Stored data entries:
──────────

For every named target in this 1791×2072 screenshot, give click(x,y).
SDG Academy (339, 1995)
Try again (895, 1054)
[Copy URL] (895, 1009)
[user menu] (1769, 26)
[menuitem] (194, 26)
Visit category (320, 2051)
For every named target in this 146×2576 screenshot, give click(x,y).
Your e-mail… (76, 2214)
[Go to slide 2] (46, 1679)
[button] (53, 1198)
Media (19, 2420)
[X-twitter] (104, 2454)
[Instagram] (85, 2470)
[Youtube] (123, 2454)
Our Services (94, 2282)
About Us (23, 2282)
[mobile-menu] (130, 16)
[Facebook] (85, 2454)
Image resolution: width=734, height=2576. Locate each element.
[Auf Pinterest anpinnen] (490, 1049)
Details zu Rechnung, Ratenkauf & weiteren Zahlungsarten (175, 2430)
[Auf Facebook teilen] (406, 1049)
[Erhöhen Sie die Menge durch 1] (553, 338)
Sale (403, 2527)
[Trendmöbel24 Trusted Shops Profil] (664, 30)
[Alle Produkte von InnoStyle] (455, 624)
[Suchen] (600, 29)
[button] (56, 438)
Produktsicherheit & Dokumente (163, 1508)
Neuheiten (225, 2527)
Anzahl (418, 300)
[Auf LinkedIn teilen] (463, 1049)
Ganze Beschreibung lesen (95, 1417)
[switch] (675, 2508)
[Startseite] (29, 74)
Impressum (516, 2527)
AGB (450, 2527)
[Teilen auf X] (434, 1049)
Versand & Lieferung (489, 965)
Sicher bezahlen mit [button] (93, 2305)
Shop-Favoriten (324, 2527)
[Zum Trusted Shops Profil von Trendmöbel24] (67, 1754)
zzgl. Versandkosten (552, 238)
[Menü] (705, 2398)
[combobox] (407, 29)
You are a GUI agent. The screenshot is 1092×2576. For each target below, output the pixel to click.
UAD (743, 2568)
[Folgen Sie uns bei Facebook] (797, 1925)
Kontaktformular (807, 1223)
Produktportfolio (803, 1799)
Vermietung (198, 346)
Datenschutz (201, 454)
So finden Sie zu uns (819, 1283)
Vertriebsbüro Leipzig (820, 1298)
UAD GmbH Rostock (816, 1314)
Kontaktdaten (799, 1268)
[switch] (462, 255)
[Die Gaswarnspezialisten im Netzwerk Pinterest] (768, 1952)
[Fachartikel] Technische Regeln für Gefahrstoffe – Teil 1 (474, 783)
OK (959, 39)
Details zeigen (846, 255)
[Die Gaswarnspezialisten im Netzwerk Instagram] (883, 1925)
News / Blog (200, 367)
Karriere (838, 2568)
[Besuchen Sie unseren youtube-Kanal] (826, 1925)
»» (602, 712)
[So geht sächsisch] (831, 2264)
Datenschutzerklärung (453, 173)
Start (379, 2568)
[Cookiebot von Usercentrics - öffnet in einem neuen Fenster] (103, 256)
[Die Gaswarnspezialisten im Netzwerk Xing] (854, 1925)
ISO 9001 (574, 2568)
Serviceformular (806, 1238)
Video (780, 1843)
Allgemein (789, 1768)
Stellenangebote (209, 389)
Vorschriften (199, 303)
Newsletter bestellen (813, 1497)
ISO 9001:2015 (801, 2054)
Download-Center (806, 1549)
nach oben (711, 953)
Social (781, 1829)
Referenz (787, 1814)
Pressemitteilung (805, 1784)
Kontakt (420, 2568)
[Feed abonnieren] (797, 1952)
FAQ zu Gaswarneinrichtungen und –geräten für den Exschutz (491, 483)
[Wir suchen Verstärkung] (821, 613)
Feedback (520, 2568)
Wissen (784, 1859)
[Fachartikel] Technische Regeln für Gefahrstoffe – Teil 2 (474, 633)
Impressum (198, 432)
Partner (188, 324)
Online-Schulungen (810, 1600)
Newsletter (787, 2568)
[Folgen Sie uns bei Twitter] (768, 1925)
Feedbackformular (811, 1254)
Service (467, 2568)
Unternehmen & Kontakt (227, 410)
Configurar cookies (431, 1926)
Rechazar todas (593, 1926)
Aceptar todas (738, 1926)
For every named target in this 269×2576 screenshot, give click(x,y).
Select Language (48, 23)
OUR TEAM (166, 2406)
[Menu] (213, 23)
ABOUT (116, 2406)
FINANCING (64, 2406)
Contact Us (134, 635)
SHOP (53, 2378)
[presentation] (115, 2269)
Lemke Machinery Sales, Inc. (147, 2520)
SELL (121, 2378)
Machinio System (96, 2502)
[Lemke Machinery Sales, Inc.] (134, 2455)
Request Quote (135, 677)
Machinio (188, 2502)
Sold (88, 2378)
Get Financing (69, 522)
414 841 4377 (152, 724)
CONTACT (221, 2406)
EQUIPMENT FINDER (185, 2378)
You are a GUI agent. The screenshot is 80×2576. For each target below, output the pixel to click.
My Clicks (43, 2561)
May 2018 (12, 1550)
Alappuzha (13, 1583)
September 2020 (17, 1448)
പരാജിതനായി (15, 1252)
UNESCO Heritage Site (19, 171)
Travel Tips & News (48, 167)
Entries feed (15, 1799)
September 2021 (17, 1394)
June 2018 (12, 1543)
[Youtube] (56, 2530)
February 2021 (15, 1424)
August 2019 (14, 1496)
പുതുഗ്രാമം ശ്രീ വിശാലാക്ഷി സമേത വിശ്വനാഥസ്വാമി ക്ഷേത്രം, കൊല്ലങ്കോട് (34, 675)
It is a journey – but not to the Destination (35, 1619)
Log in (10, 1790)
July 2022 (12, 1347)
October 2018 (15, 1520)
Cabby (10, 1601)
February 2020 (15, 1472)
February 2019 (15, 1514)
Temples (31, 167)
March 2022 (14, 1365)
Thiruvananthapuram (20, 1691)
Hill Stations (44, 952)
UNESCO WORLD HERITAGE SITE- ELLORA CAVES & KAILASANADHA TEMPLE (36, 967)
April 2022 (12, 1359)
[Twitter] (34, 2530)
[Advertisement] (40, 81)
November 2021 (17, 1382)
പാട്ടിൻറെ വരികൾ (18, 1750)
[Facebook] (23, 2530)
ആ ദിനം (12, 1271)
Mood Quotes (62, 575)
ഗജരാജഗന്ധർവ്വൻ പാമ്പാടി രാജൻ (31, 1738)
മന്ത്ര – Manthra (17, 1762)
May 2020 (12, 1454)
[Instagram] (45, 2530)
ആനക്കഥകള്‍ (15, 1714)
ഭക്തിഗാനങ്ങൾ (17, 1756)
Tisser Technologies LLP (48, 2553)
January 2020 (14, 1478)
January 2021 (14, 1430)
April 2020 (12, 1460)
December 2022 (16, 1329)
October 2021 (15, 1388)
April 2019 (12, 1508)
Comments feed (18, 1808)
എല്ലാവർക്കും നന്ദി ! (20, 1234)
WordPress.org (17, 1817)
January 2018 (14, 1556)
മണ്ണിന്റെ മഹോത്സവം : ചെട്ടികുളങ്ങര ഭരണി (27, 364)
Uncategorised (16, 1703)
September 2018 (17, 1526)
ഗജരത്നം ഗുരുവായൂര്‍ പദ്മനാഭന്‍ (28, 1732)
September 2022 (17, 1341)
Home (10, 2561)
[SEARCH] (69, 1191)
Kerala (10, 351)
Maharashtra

──────────

| Work task |
What is asked for is an exact copy of the lines above from the one containing "Configurar cookies (431, 1926)" through the one containing "September 2018 (17, 1526)", and only those.

| Task answer |
Configurar cookies (431, 1926)
Rechazar todas (593, 1926)
Aceptar todas (738, 1926)
For every named target in this 269×2576 screenshot, give click(x,y).
Select Language (48, 23)
OUR TEAM (166, 2406)
[Menu] (213, 23)
ABOUT (116, 2406)
FINANCING (64, 2406)
Contact Us (134, 635)
SHOP (53, 2378)
[presentation] (115, 2269)
Lemke Machinery Sales, Inc. (147, 2520)
SELL (121, 2378)
Machinio System (96, 2502)
[Lemke Machinery Sales, Inc.] (134, 2455)
Request Quote (135, 677)
Machinio (188, 2502)
Sold (88, 2378)
Get Financing (69, 522)
414 841 4377 (152, 724)
CONTACT (221, 2406)
EQUIPMENT FINDER (185, 2378)
You are a GUI agent. The screenshot is 80×2576. For each target below, output the pixel to click.
My Clicks (43, 2561)
May 2018 (12, 1550)
Alappuzha (13, 1583)
September 2020 (17, 1448)
പരാജിതനായി (15, 1252)
UNESCO Heritage Site (19, 171)
Travel Tips & News (48, 167)
Entries feed (15, 1799)
September 2021 (17, 1394)
June 2018 (12, 1543)
[Youtube] (56, 2530)
February 2021 (15, 1424)
August 2019 (14, 1496)
പുതുഗ്രാമം ശ്രീ വിശാലാക്ഷി സമേത വിശ്വനാഥസ്വാമി ക്ഷേത്രം, കൊല്ലങ്കോട് (34, 675)
It is a journey – but not to the Destination (35, 1619)
Log in (10, 1790)
July 2022 (12, 1347)
October 2018 (15, 1520)
Cabby (10, 1601)
February 2020 (15, 1472)
February 2019 (15, 1514)
Temples (31, 167)
March 2022 (14, 1365)
Thiruvananthapuram (20, 1691)
Hill Stations (44, 952)
UNESCO WORLD HERITAGE SITE- ELLORA CAVES & KAILASANADHA TEMPLE (36, 967)
April 2022 (12, 1359)
[Twitter] (34, 2530)
[Advertisement] (40, 81)
November 2021 (17, 1382)
പാട്ടിൻറെ വരികൾ (18, 1750)
[Facebook] (23, 2530)
ആ ദിനം (12, 1271)
Mood Quotes (62, 575)
ഗജരാജഗന്ധർവ്വൻ പാമ്പാടി രാജൻ (31, 1738)
മന്ത്ര – Manthra (17, 1762)
May 2020 (12, 1454)
[Instagram] (45, 2530)
ആനക്കഥകള്‍ (15, 1714)
ഭക്തിഗാനങ്ങൾ (17, 1756)
Tisser Technologies LLP (48, 2553)
January 2020 (14, 1478)
January 2021 (14, 1430)
April 2020 (12, 1460)
December 2022 (16, 1329)
October 2021 (15, 1388)
April 2019 (12, 1508)
Comments feed (18, 1808)
എല്ലാവർക്കും നന്ദി ! (20, 1234)
WordPress.org (17, 1817)
January 2018 (14, 1556)
മണ്ണിന്റെ മഹോത്സവം : ചെട്ടികുളങ്ങര ഭരണി (27, 364)
Uncategorised (16, 1703)
September 2018 (17, 1526)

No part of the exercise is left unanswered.